**YOUR OBJECTIVE**.
Copy the records word for word, starting with the line that contains "Choose the Columbus" and going on through the end of the records. Leave the pictures out of your answer.

(Item position entries)
☆ ☆ ☆ ☆ ☆ ☆ ☆

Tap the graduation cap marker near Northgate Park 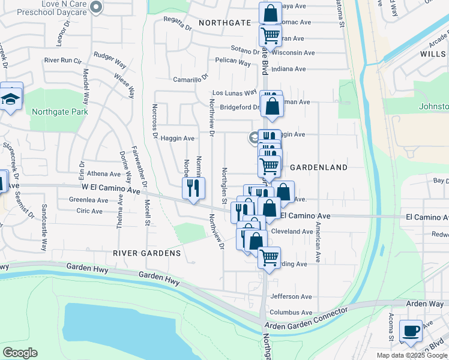point(11,99)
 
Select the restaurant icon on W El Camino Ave point(193,188)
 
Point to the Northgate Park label point(60,112)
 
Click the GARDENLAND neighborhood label point(319,167)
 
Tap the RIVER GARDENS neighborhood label point(147,253)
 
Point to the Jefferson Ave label point(291,296)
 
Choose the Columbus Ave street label point(291,312)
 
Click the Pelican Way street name point(232,62)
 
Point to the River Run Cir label point(62,60)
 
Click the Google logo point(20,353)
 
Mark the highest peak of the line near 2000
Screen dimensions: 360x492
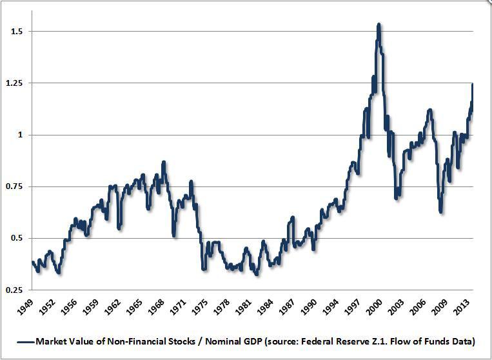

☆ ☆ ☆ ☆ ☆ ☆ ☆

**REPLY TO THE TASK**.
Choose the Columbus Ave street label point(291,312)
 
Click the Pelican Way street name point(232,62)
 
Point to the River Run Cir label point(62,60)
 
Click the Google logo point(20,353)
 
Mark the highest peak of the line near 2000
Screen dimensions: 360x492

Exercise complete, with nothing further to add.